Well, thats my public tantrum. I think I need a long, hot shower. I'm really sorry if this upsets anyone.

(just for today) zoesmom


----------



## Darci (Feb 10, 2002)

Don't worry about upsetting anyone! you are allowed to express yourself in whatever way you need to!
(lecture over)
I'm so sorry that today is hard for you. I think it doesn't matter how long it's been, anniversaries of certain days are bound to make us more emotional. (that's not the word I want, but it's the only one I can think of right now)

You have a daughter that died ten years ago. If there had been a car accident, it would have still been ten years ago today. You are allowed to still feel and express profound grief at times. I wish I had a magic word for you to make today better. I hope tomorrow is truly a new day for you.
(((((hugs)))))


----------



## Darci (Feb 10, 2002)

Sorry, I wasn't quite done!








I also wanted to say to take whatever you need to do today and do it. IF you need a hot shower, take one! If you need to run and scream, do it! Whatever you need. This is about you, too, and take care of yourself today.


----------



## Ms. Mom (Nov 18, 2001)

Our loses were so similar. I read this post and nod in agreement, having felt very similar to you.

I felt I had failed when I found out my baby had died. When I was induced and gave birth to a 5 lb. baby girl who had died 7 days earlier.
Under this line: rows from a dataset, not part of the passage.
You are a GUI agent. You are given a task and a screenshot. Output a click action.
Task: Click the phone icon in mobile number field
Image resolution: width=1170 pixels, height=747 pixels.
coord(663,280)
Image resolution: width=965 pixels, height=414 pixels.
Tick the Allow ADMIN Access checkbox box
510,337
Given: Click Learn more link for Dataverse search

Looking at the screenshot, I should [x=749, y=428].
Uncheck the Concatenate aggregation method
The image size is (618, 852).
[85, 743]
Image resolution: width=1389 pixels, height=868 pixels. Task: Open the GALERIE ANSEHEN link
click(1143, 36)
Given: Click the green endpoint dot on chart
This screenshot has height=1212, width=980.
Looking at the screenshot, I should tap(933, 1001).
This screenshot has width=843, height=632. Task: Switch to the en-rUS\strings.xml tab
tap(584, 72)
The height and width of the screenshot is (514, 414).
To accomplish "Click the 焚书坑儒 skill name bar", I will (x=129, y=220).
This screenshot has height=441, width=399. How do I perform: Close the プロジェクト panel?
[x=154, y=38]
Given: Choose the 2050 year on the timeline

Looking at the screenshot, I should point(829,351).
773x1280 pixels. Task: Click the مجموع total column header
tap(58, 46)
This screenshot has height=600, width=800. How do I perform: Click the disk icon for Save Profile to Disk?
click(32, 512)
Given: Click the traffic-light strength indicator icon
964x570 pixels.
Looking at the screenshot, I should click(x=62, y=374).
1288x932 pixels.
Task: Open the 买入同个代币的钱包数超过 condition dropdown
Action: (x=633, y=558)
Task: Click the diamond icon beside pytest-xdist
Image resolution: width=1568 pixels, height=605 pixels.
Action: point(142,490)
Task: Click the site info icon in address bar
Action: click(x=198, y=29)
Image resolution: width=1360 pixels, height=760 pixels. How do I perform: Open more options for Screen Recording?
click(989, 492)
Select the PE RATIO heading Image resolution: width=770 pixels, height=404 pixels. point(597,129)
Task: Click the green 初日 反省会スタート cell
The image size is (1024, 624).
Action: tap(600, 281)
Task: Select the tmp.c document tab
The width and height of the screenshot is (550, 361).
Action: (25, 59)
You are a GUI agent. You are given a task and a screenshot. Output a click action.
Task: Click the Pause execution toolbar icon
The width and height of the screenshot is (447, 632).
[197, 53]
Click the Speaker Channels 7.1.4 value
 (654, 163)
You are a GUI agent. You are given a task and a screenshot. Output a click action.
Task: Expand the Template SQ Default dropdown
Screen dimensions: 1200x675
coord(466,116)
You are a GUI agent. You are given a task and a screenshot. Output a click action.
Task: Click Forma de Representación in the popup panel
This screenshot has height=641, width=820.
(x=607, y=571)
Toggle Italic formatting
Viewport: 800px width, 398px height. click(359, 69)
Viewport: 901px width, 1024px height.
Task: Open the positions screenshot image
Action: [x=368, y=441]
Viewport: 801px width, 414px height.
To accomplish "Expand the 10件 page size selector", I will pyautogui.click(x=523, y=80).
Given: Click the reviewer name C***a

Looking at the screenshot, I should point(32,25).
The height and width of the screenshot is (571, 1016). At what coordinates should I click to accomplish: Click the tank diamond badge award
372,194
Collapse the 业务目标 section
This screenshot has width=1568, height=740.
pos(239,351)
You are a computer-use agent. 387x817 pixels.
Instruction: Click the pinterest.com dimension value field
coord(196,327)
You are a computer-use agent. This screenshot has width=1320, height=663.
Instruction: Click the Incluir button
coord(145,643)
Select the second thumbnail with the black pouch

You go ahead and cry, scream - do what you need to do for YOU to get through it. It sounds like you have a lot to still sort out about her loss. Please, give yourself the opportunity to do that. I remember that the 17th is her birthday. I'll make sure to be around that day if you need me.


----------



## ediesmom (Nov 19, 2001)

The Sitting Time

Don't listen to the foolish unbelievers
who say forget.
Take up your armful of roses and
remember them
the flower and the fragrance.
When you go home to do your sitting
in the corner by the clock
and sip your rosethorn tea
It will warm your face and fingers
and burn the bottom of your belly.
But as her gone-ness piles in white,
crystal drifts,
It will be the blossom of her momemt
the warmth on your belly,
the tiny fingers unfolding,
the new face you've always known,
That has changed you.
Take her moment, and hold it
as every mother does.
She will always be
your daughter
And when the sitting is done you'll find
bitter grief could never poison
the sweetness of her time.

Joe Digman


----------



## LEmama (Nov 21, 2001)

{{{Ediesmom}}} I have always loved that poem. Thank you for sharing. Wishing you peace...


----------



## Ms. Mom (Nov 18, 2001)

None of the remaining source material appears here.